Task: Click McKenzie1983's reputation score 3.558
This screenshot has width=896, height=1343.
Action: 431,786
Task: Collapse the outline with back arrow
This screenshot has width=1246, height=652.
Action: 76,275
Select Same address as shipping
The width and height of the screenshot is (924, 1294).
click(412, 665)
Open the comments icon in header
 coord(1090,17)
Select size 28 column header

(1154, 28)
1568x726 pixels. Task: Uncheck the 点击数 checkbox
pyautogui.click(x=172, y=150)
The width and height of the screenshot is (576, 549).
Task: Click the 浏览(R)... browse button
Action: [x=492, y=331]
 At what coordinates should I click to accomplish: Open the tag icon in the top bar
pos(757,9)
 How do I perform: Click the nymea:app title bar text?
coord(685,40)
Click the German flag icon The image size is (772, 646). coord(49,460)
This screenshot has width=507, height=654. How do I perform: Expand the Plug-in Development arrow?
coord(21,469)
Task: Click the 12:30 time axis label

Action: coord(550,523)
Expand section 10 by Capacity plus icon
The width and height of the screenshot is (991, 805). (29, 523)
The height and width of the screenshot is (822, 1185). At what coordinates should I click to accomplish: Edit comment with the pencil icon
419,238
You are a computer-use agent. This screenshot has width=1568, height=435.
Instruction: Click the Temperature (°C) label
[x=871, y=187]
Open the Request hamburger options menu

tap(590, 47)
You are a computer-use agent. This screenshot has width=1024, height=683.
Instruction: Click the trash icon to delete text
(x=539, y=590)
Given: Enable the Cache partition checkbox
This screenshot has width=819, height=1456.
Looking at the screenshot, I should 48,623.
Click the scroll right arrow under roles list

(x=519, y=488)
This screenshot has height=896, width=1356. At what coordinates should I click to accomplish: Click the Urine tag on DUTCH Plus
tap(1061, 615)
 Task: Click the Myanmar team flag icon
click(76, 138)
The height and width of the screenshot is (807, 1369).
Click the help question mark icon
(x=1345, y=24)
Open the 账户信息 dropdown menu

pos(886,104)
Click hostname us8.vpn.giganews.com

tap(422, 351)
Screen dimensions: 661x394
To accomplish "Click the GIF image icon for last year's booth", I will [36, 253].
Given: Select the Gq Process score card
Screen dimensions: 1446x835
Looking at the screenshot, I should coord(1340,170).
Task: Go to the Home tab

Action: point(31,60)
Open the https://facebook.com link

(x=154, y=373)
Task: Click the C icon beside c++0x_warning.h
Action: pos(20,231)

☆ ☆ ☆ ☆ ☆ ☆ ☆

Repeat every entry exactly as written above.

**Response to the exercise**
Task: Click McKenzie1983's reputation score 3.558
This screenshot has width=896, height=1343.
Action: 431,786
Task: Collapse the outline with back arrow
This screenshot has width=1246, height=652.
Action: 76,275
Select Same address as shipping
The width and height of the screenshot is (924, 1294).
click(412, 665)
Open the comments icon in header
 coord(1090,17)
Select size 28 column header

(1154, 28)
1568x726 pixels. Task: Uncheck the 点击数 checkbox
pyautogui.click(x=172, y=150)
The width and height of the screenshot is (576, 549).
Task: Click the 浏览(R)... browse button
Action: [x=492, y=331]
 At what coordinates should I click to accomplish: Open the tag icon in the top bar
pos(757,9)
 How do I perform: Click the nymea:app title bar text?
coord(685,40)
Click the German flag icon The image size is (772, 646). coord(49,460)
This screenshot has width=507, height=654. How do I perform: Expand the Plug-in Development arrow?
coord(21,469)
Task: Click the 12:30 time axis label

Action: coord(550,523)
Expand section 10 by Capacity plus icon
The width and height of the screenshot is (991, 805). (29, 523)
The height and width of the screenshot is (822, 1185). At what coordinates should I click to accomplish: Edit comment with the pencil icon
419,238
You are a computer-use agent. This screenshot has width=1568, height=435.
Instruction: Click the Temperature (°C) label
[x=871, y=187]
Open the Request hamburger options menu

tap(590, 47)
You are a computer-use agent. This screenshot has width=1024, height=683.
Instruction: Click the trash icon to delete text
(x=539, y=590)
Given: Enable the Cache partition checkbox
This screenshot has width=819, height=1456.
Looking at the screenshot, I should 48,623.
Click the scroll right arrow under roles list

(x=519, y=488)
This screenshot has height=896, width=1356. At what coordinates should I click to accomplish: Click the Urine tag on DUTCH Plus
tap(1061, 615)
 Task: Click the Myanmar team flag icon
click(76, 138)
The height and width of the screenshot is (807, 1369).
Click the help question mark icon
(x=1345, y=24)
Open the 账户信息 dropdown menu

pos(886,104)
Click hostname us8.vpn.giganews.com

tap(422, 351)
Screen dimensions: 661x394
To accomplish "Click the GIF image icon for last year's booth", I will [36, 253].
Given: Select the Gq Process score card
Screen dimensions: 1446x835
Looking at the screenshot, I should coord(1340,170).
Task: Go to the Home tab

Action: point(31,60)
Open the https://facebook.com link

(x=154, y=373)
Task: Click the C icon beside c++0x_warning.h
Action: pos(20,231)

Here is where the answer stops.